The House of Representatives on Monday approved on third and final reading a bill that seeks to redefine illegal recruitment when committed by non licensees or non holders of authority, making it easier to prosecute the crime and give justice to overseas Filipino workers (OFWs).

Voting 260 affirmative and 0 negative, lawmakers approved House Bill (HB) 7718 that seeks to amend Article 38 of the Labor Code and Migrant Workers and Overseas Filipinos Act by adding a new way to identify illegal recruitment by a syndicate which is “if the offenders are non-licensees or non-holders of authority and the act was carried out by two or more persons.”

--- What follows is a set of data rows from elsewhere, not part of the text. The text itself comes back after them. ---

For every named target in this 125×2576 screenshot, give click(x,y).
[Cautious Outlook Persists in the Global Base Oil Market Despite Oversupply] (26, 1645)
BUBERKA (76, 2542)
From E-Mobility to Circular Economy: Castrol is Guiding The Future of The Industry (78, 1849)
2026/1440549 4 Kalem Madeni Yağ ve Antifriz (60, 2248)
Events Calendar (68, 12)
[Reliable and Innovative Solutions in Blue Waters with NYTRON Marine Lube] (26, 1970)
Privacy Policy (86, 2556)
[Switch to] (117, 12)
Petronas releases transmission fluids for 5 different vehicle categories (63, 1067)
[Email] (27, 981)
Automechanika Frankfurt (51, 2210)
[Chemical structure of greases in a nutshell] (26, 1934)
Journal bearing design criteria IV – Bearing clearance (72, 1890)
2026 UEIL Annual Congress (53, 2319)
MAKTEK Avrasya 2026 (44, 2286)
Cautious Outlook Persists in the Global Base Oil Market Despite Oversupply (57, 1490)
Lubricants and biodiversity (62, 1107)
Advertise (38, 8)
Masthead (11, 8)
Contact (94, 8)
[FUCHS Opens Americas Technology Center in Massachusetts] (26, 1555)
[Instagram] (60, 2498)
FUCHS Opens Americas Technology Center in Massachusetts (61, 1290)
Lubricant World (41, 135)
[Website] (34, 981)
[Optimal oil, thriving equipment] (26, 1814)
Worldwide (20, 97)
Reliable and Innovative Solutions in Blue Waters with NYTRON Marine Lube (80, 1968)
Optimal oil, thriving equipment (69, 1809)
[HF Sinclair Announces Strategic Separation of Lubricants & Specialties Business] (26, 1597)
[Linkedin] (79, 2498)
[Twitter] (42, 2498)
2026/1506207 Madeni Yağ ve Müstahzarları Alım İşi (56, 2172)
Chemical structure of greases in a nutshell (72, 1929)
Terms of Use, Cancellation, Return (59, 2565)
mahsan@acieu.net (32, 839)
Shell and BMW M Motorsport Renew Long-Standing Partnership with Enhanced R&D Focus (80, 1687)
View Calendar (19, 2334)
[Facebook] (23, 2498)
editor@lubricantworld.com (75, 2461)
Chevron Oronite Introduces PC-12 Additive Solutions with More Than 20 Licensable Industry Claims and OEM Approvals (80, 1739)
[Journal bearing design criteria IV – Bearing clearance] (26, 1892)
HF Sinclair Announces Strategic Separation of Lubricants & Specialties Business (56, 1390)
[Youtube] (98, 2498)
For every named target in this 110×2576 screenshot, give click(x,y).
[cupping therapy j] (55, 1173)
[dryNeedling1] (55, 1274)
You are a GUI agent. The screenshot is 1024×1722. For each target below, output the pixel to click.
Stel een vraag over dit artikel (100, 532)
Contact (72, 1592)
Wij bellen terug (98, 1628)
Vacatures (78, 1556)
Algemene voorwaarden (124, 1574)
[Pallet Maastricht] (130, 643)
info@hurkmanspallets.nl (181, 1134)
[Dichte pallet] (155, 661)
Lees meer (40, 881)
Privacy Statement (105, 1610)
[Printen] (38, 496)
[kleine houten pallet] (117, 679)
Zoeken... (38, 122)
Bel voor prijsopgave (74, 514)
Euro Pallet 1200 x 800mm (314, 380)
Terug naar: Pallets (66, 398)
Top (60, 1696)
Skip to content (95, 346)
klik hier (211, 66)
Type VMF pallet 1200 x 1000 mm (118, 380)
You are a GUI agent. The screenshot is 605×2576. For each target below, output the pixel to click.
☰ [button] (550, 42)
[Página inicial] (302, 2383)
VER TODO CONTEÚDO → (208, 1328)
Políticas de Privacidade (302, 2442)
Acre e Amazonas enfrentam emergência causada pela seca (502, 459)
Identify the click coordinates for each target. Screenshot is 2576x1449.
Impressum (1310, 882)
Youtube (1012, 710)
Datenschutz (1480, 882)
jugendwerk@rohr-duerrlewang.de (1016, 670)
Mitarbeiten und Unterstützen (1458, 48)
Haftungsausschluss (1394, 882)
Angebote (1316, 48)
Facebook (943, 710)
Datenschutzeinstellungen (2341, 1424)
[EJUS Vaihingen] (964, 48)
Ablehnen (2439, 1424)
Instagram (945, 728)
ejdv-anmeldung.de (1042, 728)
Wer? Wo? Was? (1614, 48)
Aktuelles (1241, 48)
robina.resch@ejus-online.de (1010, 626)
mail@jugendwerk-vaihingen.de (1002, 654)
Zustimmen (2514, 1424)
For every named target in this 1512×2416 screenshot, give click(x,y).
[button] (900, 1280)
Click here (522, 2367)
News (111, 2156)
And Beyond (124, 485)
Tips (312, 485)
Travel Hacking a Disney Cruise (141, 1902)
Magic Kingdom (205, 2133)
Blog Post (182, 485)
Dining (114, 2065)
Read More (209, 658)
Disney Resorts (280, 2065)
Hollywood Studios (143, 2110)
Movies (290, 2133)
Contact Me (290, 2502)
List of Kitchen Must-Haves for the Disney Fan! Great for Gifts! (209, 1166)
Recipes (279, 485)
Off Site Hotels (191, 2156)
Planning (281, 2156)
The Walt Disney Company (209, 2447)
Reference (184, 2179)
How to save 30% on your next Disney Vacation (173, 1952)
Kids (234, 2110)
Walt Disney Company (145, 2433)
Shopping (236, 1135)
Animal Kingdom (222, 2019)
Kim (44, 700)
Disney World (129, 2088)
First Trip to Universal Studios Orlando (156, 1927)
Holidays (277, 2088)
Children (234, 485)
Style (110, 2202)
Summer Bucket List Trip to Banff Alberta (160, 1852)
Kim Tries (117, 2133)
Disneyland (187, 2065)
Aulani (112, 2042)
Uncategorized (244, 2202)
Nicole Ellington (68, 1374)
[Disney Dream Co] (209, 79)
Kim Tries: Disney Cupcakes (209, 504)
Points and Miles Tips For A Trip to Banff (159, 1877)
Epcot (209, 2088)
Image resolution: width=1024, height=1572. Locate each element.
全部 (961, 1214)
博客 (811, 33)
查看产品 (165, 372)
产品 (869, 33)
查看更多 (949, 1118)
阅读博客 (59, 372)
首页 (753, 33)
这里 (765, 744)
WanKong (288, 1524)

“We see this proposed law as an added protection for our hardworking OFWs and an effort to strengthen further our efforts in deterring illegal recruitment and giving justice to OFWs who fall prey to illegal recruitment,” Speaker Ferdinand Martin G. Romualdez said.

Under the current Labor Code, Romualdez said illegal recruitment by a syndicate is deemed committed only if carried out by a group of three or more persons conspiring and/or confederating with one another in carrying out any unlawful or illegal transaction, enterprise or scheme defined under the law.

“The minimum number of persons provided in the law makes it hard to prosecute illegal recruitment cases by a syndicate,” said the Speaker.

“With House Bill 7718, we hope to fight the crime of illegal recruitment further and make it easier for government prosecutors to file and prosecute the crime of illegal recruitment committed by a syndicate in the case of non-licensees or non-holders of authorities, as two or more persons conspiring or confederating with one another would be sufficient,” Speaker said.

The Migrant Workers Act provides many instances of committing illegal recruitment but its main definition is “any act of canvassing, enlisting, contracting, transporting, utilizing, hiring, or procuring workers and includes referring, contract services, promising or advertising for employment abroad, whether for profit or not when undertaken by non-licensee or non-holder of authority.”

Under the law, the penalty for illegal recruitment is imprisonment of not less than 12 years and one day but not more than 20 years, and a fine from P1 million to P2 million.

If the illegal recruitment constitutes economic sabotage, the penalty of life imprisonment and a P2 million to P5 million will be imposed.

Illegal recruitment by a syndicate or on a large scale (committed against three or more persons) is considered economic sabotage.